エアマンが左党になる背景には、本人の性格や気性、家族環境のほか、不規則で厳しい運航業務態勢が影響していると思います。吹雪や台風接近中に飛んで行かねばならない。夜遅くまで何レグも飛び続けねばならない。知らないメンバーで知らない土地へ飛んでいかねばならない。機長へ昇格するための重圧を受けながら飛ばねばならない。相当なストレス下にあることは間違いありません。酒に走る者が出るのも無理はない状況です。
日米どちらでも、第二次大戦後のエアマンの多くは豪傑でした。恐らく戦時中は命がけのフライトを続けて生き残った輩ですから、少々の事では動じない強靭な精神力が備わったのでしょう。それでも疲労やストレス解消手段に飲酒が常態化していたエアマンが多かったです。
「戦死するつもりでいたから、余った命で飛んでいるんだ」と語っておられたエアマンもいました。客や貨物を届けて、デッドヘッド(空便)では一杯あおってから飛んでいた方も知っています。スティして飛んで行く時は、未明まで吞みながら卓を囲んで麻雀していたクルーも普通にいました。きちんと飛べていれば、飲酒は構わないといった感覚でした。
一般的に飲酒習慣が宜しくないという訳ではありません。「酒に飲まれてはいけない」ということです。では酒に飲まれるというのは、医学的にどういう状態なのか?精神科の先生曰く、「飲酒可否の合理的判断が出来ない状態」と「飲酒したい欲望が抑制できない状態」が精神的に異常であり、アルコール依存症と判断されるとのこと。殆ど毎日飲酒しているエアマンでも、「明日は早朝から乗務だから、もう飲まないでおこう」とマインドコントロール出来る人は、大抵依存症ではないということです。
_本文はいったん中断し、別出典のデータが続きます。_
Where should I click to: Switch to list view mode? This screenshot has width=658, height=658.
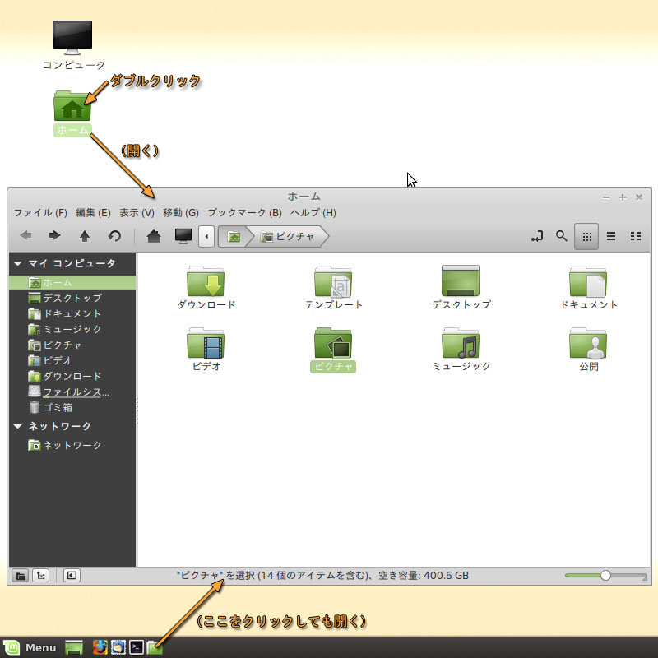611,236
逆に「今晩は深酒しても、明日のフライトは大丈夫だろう」とか、「ギャレーに残っていたワインの小瓶なら、もったいないからラバトリーでこっそり飲んじゃおう」と思って実行してしまうエアマンは、普段休肝日を作っていてもアルコール依存症と判断されるでしょう。こんな思考と態度から、アルコールの影響を受けた状態で乗務していたら、酩酊状態でなくても航空業務に支障を来すことは明らかです。
米国では飲酒運転(Driving under the influence, DUI)や酒気帯び運転(Driving while intoxicatedまたはimpaired, DWI)で警察から摘発されると、社会保障番号(Social Security Number, SSN)で記録が残ります。米国では一部の州でマリファナが解禁されており、麻薬や鎮痛剤といった薬物によるDUIやDWIも記録されます。警察とFAAの間でDUIやDWIの記録がSSNで共有されており、FAAメディカルでエアマンは毎回その後の状況を自己申告しなければなりません。
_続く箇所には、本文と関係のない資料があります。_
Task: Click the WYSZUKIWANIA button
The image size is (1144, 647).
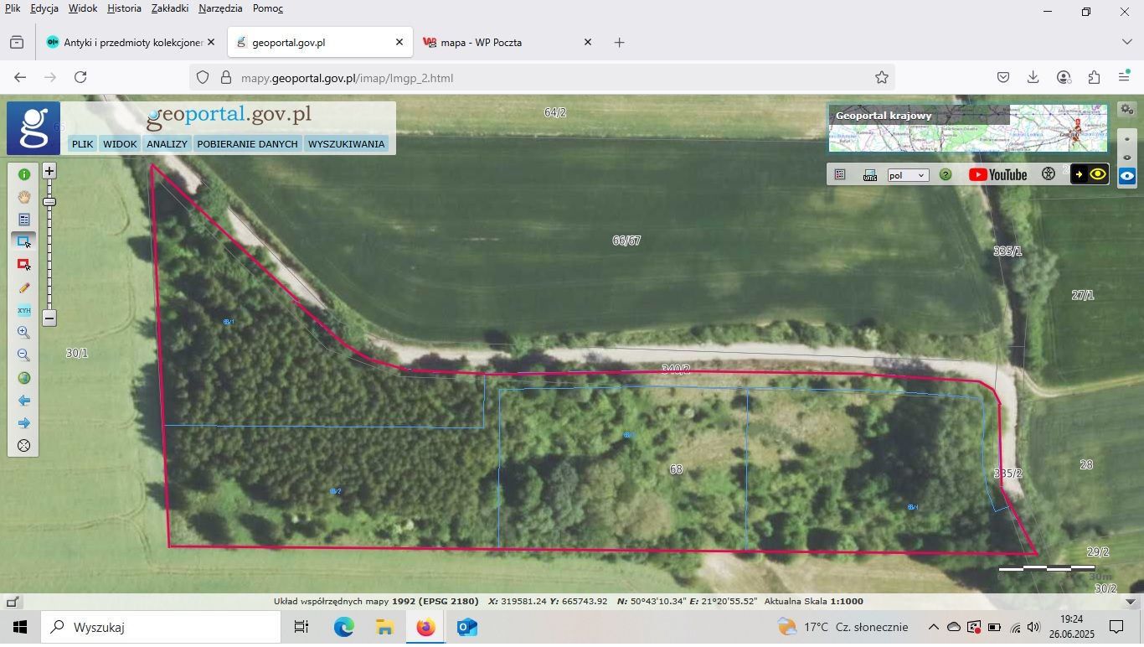Action: [346, 144]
DUIやDWIが度重なり記録されているエアマンは、FAAから航空身体検査証明の発給が中止され、搭乗禁止となります。精神科を標榜する航空身体検査医らの支援と監視のもと、HIMS(Human Intervention Motivational Study)と呼ばれる更生プログラムに参加して、再び空に羽ばたく日を目指します。
国際線に搭乗直前の日本人エアマンが、空港従業員に酩酊状態を警察に通報されて逮捕される事件があり、アルコール依存症の問題が日本の航空業界にも実在することが世間の耳目を集めました。日本には「恥の文化」があり、本人はもちろん企業にも実態を直視しない風潮がありました。事件を起こしたエアマンを切るだけでは、根本的な改善にはつながりません。アルコール依存症は病気であることを皆が認識し、本人、家族、同僚、企業が協働して援ける仕組みづくりが望まれます。